What you will do.
From the abstract below on glycogen synthase kinase-3β, list every metal ion it names.

Selected passage.
Contrasting Effects of Inhibitors Li+ and Be2+ on Catalytic Cycle of Glycogen Synthase Kinase-3β

Ionic lithium shows rare effectiveness for treating bipolar disorder and is a promising drug for treating neurodegenerative diseases. Unfortunately, lithium suffers from significant drawbacks as a drug, mainly a narrow therapeutic window. Among the different targets of lithium, glycogen synthase kinase 3β (GSK-3β) might be the one responsible for its therapeutic effects. Developing alternative, selective inhibitors of this kinase could avoid lithium side effects, but efforts to do so have met little success so far. A detailed, atomistic understanding of Li+ inhibition and a more detailed understanding of the phosphorylation reaction GSK-3β catalyzes would therefore facilitate the development of new drugs. In this study, we use extensive sampling of catalytic states with our mixed quantum-classical dynamics method QM/DMD and binding affinities from a competitive metal affinity (CMA) approach to fill out the atomic scale picture of Li+ GSK-3β inhibition. We compare Li+ action with Be2+, another known inhibitor, and find our results in agreement with in-vitro kinetics studies. Ultimately, our simulations show that Li+ inhibition is driven primarily by directly decreasing the reaction rate of the phosphorylation step, rather than reducing catalytic turnover through tight binding to different GSK-3β states like Be2+ inhibition. The effect of these metals derive from electrostatic differences and especially their smaller atomic radii compared to the native Mg2+ and thus provides insight for the development of GSK-3β inhibitors based on other paradigms.

Material supplied.
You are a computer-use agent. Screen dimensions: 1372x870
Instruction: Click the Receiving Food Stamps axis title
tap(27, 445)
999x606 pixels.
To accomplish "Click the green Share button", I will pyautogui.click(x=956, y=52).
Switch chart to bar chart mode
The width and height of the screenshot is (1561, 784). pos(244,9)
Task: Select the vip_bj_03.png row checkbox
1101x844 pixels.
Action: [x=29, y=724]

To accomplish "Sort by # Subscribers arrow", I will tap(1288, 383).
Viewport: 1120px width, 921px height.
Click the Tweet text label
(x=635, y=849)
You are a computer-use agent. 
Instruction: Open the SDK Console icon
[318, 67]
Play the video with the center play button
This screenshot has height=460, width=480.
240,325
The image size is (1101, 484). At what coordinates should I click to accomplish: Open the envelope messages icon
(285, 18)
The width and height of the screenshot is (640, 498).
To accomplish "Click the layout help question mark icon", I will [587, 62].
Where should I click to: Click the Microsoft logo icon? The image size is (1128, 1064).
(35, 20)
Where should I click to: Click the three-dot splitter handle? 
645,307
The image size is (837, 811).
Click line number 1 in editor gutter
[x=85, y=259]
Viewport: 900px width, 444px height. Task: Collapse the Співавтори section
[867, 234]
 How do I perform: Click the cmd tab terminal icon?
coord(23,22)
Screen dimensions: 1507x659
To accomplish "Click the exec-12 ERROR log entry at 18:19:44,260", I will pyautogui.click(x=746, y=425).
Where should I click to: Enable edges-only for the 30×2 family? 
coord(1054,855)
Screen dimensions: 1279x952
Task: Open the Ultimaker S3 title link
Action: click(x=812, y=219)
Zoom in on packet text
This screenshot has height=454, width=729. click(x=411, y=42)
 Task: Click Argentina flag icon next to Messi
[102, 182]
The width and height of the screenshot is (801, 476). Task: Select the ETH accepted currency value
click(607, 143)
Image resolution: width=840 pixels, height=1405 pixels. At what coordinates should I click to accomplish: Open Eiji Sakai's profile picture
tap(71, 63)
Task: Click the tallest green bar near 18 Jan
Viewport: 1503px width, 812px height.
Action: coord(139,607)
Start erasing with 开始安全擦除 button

Response to the exercise.
Li+, Be2+, Mg2+